◆ **EXERCISE MATERIALS**:
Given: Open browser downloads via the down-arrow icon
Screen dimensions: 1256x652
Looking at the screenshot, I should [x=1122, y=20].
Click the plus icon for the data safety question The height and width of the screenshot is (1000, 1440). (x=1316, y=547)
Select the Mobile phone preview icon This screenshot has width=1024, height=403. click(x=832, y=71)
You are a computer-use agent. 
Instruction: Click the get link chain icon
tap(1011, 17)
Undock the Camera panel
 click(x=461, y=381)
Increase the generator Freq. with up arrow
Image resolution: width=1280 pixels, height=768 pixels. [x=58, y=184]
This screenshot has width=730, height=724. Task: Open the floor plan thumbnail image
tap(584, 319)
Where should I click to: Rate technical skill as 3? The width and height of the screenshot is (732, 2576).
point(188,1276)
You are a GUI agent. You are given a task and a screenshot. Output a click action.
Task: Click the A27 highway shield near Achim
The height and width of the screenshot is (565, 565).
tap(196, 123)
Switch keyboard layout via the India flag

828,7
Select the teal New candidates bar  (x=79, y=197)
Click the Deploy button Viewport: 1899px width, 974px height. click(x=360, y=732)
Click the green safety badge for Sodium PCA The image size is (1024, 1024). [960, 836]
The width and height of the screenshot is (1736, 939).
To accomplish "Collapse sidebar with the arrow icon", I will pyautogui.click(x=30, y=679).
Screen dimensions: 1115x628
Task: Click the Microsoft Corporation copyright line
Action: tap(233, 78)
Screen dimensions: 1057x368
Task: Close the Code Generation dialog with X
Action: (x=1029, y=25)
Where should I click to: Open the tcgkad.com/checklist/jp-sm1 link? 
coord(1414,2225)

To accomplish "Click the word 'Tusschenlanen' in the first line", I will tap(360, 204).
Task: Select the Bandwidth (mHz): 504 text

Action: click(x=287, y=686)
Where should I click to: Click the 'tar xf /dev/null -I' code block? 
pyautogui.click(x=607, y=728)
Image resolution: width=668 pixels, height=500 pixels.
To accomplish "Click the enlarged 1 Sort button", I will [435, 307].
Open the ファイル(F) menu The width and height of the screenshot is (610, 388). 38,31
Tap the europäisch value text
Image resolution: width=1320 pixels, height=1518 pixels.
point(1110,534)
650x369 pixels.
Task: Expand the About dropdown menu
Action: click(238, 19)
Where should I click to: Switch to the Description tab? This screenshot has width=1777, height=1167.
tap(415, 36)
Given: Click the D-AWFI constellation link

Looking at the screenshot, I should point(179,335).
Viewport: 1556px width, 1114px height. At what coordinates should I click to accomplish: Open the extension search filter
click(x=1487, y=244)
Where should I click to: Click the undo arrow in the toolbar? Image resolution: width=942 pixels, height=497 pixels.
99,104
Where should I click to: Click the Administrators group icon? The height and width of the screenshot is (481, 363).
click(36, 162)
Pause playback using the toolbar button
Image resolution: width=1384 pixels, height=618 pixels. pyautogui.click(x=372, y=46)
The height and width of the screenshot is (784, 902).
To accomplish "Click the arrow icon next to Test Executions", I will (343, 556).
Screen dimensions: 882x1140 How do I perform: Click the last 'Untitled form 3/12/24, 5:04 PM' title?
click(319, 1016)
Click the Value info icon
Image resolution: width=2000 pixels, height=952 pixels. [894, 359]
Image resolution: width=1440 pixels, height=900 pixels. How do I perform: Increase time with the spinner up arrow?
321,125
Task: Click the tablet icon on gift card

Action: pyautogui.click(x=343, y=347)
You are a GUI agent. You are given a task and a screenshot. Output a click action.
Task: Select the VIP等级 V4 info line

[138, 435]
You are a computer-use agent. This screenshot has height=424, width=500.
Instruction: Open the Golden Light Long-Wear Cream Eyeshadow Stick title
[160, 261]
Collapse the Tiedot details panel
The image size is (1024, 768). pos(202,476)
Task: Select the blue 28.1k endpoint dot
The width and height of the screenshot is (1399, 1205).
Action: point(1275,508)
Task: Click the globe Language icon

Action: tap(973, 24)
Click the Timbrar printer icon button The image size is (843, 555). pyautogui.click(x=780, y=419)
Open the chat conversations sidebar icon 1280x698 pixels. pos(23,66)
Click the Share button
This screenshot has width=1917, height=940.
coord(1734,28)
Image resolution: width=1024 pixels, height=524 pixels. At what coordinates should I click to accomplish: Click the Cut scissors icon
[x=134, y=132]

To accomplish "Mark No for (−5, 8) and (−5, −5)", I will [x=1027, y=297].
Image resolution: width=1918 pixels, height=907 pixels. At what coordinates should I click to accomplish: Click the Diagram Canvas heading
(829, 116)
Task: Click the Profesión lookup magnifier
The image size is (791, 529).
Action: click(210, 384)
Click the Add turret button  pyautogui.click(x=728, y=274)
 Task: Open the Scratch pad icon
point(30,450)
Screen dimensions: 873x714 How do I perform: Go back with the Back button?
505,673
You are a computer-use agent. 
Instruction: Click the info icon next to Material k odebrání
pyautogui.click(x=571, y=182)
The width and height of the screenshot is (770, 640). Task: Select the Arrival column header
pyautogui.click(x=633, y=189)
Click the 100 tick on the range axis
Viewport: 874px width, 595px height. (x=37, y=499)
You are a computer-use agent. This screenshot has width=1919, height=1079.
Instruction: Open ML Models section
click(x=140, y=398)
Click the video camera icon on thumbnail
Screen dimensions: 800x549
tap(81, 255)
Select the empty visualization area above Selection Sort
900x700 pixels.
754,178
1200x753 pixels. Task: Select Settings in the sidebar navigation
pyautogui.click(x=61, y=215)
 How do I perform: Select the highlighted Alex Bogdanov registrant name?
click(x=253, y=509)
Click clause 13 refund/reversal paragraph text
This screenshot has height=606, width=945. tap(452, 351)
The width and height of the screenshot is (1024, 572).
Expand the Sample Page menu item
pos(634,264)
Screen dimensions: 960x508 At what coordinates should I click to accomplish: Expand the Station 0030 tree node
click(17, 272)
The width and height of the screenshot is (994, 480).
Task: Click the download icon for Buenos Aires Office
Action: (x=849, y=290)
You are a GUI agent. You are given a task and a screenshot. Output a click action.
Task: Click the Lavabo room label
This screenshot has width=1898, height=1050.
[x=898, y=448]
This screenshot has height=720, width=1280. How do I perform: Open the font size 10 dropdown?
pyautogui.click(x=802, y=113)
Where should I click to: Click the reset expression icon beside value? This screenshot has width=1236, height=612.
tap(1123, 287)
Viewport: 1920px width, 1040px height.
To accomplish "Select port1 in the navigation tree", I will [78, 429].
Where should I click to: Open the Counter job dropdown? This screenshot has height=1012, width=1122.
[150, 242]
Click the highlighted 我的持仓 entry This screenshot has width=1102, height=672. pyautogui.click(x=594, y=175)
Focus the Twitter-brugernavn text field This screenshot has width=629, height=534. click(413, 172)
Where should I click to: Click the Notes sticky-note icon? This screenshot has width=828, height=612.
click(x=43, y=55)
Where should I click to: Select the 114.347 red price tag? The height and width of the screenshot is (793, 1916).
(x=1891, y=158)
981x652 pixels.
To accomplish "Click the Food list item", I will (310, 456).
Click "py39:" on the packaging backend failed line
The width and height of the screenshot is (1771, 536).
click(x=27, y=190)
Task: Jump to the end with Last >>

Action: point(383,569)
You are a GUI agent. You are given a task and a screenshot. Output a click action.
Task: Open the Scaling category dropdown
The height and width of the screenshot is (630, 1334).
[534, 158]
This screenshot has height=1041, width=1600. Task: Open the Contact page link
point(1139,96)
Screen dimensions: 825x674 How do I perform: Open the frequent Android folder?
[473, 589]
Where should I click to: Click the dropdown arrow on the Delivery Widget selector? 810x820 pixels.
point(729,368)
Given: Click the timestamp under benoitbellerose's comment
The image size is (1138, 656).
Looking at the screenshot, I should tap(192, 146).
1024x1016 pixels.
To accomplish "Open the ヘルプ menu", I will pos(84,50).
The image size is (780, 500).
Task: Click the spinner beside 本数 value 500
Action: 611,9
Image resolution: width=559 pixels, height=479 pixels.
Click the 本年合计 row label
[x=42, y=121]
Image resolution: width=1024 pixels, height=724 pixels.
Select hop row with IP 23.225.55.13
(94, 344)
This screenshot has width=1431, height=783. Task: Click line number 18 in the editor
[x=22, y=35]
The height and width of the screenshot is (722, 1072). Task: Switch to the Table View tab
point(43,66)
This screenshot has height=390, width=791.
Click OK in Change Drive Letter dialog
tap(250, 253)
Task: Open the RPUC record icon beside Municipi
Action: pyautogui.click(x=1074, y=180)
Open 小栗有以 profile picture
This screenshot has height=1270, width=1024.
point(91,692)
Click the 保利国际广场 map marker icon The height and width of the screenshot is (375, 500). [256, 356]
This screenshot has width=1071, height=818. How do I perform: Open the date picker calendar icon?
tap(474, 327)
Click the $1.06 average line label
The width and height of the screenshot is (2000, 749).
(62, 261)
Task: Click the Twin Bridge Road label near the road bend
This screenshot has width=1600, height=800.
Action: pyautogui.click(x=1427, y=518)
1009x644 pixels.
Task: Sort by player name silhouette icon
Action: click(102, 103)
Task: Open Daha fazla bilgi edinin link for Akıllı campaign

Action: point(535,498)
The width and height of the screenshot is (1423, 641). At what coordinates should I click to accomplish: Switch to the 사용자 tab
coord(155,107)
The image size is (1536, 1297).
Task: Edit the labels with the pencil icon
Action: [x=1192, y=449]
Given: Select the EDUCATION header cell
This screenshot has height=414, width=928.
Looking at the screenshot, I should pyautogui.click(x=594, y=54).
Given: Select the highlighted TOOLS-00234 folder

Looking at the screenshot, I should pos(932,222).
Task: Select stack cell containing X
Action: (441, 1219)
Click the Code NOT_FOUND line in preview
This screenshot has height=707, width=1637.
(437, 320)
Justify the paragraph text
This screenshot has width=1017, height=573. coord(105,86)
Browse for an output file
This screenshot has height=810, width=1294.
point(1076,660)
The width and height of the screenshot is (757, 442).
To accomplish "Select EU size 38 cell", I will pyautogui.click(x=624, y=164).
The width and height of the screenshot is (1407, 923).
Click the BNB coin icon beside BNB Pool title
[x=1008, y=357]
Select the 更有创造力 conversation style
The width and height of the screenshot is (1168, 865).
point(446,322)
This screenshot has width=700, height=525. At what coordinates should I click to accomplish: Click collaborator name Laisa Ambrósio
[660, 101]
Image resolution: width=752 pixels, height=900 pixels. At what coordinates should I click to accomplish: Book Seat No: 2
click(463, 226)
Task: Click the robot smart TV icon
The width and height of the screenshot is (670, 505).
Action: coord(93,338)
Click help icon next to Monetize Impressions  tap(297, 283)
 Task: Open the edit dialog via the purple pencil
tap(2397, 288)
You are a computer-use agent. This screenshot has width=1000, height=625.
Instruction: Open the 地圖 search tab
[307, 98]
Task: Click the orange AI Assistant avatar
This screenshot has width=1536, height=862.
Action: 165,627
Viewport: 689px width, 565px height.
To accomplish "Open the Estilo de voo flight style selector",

◆ **TRY IT**:
Wherever "near" turns up in the records, copy the whole line.

◆ **FINISHED EXERCISE**:
Task: Click the A27 highway shield near Achim
Task: Click the Twin Bridge Road label near the road bend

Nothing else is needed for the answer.